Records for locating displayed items
* * * * *

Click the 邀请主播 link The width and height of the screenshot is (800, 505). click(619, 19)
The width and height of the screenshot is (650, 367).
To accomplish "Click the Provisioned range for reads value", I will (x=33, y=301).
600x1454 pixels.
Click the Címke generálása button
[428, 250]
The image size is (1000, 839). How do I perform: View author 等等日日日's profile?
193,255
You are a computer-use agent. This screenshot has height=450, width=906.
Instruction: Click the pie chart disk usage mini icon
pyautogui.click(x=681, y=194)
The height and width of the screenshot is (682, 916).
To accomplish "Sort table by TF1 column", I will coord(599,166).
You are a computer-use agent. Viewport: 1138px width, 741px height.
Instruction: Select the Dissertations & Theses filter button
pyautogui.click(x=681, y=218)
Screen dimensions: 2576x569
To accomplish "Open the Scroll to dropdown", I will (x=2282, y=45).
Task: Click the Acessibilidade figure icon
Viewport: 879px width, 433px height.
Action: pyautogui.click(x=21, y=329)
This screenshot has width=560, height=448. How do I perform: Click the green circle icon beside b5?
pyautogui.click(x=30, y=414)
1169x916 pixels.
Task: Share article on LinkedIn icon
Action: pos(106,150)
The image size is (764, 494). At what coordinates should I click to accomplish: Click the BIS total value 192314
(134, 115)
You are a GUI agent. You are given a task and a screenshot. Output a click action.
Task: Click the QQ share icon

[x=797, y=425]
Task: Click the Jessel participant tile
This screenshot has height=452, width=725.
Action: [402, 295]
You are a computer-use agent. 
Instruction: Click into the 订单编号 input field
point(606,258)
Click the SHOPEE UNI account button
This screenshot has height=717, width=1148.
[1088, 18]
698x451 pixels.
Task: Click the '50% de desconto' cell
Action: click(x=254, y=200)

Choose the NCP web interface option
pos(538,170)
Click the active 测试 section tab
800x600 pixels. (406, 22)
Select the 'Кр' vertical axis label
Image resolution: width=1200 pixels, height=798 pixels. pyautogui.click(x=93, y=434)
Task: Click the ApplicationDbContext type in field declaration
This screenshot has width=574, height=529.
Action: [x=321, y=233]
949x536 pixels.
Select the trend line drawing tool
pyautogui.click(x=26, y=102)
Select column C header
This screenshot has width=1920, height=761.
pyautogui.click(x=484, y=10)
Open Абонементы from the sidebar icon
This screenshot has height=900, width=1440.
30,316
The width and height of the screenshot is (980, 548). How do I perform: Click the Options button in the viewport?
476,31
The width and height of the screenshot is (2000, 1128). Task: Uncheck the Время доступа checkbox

* * * * *

- **Required task**:
Please retype the lines starting at the one that contains "Task: Click the Jessel participant tile" and ending at the one that contains "Action: [402, 295]", with both of those lines included.

- **Task result**:
Task: Click the Jessel participant tile
This screenshot has height=452, width=725.
Action: [402, 295]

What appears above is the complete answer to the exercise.